● What to work on: Where does the word "computer" occur in the data below? Copy each line that holds it.

● Materials provided:
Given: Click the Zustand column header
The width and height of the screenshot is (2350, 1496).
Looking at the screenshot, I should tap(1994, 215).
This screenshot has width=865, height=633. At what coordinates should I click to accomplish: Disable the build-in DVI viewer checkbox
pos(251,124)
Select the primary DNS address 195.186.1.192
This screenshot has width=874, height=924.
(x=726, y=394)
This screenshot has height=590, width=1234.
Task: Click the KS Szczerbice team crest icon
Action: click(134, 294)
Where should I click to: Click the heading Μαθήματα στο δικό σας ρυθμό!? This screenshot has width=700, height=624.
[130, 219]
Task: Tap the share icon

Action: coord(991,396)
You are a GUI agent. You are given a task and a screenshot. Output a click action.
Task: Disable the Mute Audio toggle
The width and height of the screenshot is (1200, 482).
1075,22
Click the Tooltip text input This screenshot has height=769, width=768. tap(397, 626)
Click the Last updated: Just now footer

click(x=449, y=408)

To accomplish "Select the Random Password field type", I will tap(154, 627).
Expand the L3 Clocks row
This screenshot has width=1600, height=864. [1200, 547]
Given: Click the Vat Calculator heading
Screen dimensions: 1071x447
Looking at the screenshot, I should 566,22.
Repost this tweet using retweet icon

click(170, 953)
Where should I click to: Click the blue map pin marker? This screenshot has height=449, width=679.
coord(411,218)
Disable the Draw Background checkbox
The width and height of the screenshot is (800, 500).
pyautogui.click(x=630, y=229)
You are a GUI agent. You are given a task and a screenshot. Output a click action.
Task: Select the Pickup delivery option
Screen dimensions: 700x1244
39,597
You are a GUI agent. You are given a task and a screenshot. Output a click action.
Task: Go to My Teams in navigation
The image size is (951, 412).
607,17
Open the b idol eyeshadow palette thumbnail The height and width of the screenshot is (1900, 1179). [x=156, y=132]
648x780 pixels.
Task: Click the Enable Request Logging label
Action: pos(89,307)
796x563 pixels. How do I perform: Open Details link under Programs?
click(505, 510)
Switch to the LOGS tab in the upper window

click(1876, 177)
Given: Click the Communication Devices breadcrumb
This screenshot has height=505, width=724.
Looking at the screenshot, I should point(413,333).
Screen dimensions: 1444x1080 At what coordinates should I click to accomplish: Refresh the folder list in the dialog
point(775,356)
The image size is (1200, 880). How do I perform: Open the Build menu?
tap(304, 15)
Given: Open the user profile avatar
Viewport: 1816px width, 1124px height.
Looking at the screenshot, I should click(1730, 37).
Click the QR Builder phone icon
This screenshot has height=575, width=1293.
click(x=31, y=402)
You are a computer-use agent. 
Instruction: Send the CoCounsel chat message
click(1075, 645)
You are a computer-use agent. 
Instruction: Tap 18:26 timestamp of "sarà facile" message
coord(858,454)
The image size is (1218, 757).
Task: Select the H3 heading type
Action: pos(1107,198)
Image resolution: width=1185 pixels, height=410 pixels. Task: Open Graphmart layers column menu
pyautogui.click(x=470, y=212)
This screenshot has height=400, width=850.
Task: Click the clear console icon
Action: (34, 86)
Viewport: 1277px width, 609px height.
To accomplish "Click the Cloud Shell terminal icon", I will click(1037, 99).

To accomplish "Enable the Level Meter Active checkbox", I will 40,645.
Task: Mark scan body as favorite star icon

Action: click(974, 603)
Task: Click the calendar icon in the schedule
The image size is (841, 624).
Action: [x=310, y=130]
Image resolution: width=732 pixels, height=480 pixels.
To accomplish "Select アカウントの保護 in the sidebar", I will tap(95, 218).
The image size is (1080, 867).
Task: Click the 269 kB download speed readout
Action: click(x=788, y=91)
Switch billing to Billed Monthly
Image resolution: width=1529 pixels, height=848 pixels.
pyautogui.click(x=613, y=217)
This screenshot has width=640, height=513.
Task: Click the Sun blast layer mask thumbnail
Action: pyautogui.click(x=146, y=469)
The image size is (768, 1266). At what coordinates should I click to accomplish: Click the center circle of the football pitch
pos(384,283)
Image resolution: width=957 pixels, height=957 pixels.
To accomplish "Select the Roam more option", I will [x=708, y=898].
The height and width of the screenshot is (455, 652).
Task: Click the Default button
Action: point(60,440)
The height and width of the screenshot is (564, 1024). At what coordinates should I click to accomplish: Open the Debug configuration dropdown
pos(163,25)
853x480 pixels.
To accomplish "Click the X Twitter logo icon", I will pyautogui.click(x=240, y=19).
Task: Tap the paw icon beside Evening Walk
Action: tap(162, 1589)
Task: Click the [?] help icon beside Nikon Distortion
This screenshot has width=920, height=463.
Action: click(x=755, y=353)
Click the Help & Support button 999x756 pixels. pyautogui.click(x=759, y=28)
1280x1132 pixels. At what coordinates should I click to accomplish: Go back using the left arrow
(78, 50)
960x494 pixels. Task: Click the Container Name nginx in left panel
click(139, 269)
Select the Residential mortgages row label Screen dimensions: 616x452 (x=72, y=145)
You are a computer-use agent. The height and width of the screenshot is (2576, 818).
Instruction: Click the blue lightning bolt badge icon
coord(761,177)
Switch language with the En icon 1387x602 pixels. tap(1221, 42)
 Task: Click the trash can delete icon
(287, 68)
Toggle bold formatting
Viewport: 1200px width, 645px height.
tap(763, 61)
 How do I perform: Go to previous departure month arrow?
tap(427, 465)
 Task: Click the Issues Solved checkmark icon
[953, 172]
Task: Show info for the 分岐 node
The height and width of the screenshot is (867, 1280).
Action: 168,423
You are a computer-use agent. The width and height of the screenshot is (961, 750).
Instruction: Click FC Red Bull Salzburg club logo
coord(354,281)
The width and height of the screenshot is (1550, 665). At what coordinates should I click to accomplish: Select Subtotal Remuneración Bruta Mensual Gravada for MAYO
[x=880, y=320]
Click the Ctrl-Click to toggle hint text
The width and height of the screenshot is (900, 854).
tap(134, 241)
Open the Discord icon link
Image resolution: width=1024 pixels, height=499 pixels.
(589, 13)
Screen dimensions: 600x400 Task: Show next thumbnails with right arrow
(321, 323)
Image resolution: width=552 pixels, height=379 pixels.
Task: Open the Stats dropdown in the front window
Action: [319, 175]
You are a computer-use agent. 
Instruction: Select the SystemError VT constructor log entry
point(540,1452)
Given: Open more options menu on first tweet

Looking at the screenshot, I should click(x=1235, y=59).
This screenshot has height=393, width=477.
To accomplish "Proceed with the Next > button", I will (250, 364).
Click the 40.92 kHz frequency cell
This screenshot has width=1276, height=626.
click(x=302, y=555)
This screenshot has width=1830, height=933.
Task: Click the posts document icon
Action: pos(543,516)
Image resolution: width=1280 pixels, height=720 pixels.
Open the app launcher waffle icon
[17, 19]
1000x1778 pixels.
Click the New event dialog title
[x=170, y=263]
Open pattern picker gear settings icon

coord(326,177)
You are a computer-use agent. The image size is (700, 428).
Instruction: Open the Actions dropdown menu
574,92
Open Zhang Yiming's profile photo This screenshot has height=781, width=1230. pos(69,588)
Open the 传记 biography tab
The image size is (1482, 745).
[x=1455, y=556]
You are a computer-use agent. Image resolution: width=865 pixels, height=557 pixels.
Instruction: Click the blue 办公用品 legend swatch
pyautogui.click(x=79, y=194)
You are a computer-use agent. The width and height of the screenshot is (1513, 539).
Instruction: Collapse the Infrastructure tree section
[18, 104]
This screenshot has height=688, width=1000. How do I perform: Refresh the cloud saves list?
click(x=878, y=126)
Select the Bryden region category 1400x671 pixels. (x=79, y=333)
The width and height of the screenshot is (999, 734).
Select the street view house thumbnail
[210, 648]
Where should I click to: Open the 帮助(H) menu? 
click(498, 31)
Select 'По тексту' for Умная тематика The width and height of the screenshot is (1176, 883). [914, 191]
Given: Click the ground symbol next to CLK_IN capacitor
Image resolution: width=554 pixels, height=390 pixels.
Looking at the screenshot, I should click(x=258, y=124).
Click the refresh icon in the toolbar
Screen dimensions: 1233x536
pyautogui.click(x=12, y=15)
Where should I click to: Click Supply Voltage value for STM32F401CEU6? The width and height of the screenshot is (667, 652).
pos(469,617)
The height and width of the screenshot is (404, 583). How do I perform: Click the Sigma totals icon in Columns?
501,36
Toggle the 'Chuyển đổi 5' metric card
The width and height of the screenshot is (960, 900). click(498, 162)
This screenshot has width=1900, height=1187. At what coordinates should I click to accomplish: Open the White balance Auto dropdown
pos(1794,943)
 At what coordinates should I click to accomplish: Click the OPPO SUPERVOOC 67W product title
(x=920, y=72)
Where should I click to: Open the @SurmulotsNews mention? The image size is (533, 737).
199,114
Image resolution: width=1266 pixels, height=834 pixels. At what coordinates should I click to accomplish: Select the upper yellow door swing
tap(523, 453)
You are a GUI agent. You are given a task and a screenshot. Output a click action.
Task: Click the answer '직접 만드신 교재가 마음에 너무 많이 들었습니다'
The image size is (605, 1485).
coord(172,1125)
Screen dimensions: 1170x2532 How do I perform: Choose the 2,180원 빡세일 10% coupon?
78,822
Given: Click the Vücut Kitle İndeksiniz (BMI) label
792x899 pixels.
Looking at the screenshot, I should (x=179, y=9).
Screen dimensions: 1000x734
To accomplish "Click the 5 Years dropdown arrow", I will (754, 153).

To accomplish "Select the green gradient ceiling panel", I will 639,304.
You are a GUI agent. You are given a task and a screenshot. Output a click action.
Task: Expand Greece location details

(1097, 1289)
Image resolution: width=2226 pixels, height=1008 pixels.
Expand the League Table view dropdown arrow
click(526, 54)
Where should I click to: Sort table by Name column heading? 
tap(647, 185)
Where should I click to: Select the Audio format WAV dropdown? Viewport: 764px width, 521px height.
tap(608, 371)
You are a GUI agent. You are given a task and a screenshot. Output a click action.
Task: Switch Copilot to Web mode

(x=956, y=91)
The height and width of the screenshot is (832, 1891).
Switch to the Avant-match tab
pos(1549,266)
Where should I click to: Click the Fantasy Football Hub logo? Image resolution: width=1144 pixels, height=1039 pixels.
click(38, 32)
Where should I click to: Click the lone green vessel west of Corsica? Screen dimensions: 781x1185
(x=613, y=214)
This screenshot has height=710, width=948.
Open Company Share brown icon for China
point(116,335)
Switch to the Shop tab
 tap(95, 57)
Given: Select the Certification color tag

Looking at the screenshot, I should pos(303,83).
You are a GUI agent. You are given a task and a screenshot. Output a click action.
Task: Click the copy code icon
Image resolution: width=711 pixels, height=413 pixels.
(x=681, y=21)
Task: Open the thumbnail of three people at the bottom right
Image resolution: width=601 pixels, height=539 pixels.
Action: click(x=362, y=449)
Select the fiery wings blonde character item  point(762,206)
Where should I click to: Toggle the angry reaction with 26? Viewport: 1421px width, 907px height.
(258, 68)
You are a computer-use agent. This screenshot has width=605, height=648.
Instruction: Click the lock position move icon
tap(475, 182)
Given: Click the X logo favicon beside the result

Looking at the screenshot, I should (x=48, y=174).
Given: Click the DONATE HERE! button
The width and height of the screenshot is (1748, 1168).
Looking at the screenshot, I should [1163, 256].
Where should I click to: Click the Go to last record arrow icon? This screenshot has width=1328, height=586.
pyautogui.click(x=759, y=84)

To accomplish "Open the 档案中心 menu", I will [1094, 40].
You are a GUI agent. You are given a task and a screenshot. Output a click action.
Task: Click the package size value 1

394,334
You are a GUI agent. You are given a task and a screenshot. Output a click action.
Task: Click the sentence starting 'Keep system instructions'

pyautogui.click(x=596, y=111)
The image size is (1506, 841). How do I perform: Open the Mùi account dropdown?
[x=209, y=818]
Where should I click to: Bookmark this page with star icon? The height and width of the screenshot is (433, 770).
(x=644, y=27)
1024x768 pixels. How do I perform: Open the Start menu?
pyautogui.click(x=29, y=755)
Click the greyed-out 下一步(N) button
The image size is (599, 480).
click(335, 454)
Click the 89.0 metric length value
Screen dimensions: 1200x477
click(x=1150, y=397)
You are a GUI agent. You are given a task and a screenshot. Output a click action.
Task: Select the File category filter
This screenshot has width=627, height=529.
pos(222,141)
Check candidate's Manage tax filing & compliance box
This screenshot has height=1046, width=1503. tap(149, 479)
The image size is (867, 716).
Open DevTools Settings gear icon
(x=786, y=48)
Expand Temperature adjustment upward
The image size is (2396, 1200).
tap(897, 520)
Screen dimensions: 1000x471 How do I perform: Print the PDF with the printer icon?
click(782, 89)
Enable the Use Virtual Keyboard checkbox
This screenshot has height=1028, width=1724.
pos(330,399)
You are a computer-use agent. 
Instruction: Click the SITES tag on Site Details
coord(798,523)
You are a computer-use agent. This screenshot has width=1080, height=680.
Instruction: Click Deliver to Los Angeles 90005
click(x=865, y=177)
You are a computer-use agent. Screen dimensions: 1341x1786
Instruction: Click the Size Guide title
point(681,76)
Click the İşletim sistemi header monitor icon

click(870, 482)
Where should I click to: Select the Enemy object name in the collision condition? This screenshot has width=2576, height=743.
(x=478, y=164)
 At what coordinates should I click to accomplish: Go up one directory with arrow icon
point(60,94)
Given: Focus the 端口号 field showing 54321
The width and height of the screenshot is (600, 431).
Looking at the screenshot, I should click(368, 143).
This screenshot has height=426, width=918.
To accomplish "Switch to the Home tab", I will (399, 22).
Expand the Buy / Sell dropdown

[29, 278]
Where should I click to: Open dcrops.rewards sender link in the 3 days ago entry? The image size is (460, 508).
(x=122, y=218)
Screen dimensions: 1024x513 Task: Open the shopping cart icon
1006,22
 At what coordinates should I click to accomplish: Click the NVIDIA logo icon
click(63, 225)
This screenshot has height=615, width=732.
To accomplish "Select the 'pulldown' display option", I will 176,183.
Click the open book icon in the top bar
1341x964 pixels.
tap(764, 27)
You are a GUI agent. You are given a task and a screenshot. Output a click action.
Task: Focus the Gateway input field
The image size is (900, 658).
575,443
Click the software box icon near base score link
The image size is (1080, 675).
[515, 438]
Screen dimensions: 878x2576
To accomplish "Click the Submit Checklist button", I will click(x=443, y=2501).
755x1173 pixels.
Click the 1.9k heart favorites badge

● Problem solution:
You are a computer-use agent. 
You are a computer-use agent. 
You are a computer-use agent. The height and width of the screenshot is (2576, 818).
You are a computer-use agent. The width and height of the screenshot is (961, 750).
You are a computer-use agent. 
You are a computer-use agent. The image size is (700, 428).
You are a computer-use agent. Image resolution: width=865 pixels, height=557 pixels.
You are a computer-use agent. The width and height of the screenshot is (1513, 539).
You are a computer-use agent. This screenshot has width=605, height=648.
You are a computer-use agent. 
You are a computer-use agent. This screenshot has width=1080, height=680.
You are a computer-use agent. Screen dimensions: 1341x1786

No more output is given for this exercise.